Insgesamt liegt mit Superman: Sohn von Kal-El ein würdiger Auftakt einer neuen Reihe vor, die nicht nur Superman-Fans gefallen wird, sondern vor allem auch leseferne Jugendliche in den Bann zieht, die stark auf visuelle Reize reagieren.

Der Comic eignet sich vor allem für die Privatlektüre. Er spricht stark medienaffine Jugendliche an und hat das Potential, auch Leseunwillige zum Lesen zu verführen. Deswegen sollte der Band in keiner gut sortierten (Schul-)Bibliothek fehlen. Zudem kann der Comic für offene Leseangebote (z. B. Lesekisten, Bookslam) genutzt werden.  

Im Unterricht könnte man z.

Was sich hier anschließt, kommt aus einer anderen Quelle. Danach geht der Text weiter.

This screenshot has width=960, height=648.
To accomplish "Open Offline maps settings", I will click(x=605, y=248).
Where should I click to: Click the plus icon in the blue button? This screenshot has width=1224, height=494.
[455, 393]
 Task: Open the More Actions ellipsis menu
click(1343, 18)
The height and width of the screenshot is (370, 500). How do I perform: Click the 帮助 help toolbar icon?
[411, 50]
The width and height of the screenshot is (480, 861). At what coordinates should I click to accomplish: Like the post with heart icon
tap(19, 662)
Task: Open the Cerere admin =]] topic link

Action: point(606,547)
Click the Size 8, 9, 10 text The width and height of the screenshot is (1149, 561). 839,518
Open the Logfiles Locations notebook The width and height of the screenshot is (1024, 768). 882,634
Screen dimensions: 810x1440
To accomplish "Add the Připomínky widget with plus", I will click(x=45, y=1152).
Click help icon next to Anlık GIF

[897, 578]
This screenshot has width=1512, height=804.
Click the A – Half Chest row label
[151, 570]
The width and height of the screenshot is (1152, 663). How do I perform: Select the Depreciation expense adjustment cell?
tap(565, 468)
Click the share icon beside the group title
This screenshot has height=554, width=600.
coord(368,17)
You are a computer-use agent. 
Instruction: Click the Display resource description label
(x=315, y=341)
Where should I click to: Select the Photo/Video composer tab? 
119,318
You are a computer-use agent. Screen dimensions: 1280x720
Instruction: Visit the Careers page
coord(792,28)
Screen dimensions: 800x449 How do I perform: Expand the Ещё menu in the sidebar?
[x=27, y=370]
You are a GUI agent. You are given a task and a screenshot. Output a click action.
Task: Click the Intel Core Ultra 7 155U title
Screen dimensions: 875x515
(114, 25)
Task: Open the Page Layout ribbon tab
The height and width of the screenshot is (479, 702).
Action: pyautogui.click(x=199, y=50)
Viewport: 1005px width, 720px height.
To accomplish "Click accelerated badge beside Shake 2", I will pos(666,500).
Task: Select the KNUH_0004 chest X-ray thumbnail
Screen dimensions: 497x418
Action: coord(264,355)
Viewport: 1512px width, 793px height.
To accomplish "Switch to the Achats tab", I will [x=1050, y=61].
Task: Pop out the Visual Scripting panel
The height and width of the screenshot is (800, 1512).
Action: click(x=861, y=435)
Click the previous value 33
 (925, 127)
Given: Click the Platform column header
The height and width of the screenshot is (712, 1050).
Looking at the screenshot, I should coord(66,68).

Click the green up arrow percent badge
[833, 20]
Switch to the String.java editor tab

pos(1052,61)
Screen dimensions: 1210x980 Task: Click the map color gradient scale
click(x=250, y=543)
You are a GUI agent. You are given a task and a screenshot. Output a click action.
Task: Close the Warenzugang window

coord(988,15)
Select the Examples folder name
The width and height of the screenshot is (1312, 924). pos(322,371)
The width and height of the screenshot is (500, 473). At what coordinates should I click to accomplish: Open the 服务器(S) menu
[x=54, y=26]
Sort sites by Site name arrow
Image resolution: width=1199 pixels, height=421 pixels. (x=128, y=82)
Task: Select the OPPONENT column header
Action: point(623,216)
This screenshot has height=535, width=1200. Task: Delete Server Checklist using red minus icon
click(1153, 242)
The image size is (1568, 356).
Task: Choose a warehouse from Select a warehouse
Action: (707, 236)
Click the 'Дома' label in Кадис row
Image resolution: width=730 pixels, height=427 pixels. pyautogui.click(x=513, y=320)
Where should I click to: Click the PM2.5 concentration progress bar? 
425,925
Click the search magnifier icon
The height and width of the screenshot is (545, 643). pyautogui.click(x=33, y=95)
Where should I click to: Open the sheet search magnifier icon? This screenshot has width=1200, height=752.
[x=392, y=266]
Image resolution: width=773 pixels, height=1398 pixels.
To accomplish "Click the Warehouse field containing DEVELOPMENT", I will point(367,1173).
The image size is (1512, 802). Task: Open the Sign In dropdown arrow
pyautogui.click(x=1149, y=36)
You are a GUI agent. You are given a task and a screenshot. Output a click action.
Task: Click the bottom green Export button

B. anhand des ‚Kuss-Panels‘ die Integration aktueller gesellschaftlicher Debatten in moderner Literatur diskutieren und analysieren, wie Diversität in einer klassisch stereotype Superhelden-Geschichten gestaltet wird. In diesem Zusammenhang ist auch deren mediale Inszenierung als Untersuchungsgegenstand von Interesse, da DC Comics in den USA mit Sohn von Kal-El ein breites Medieninteresse erzeugt hat.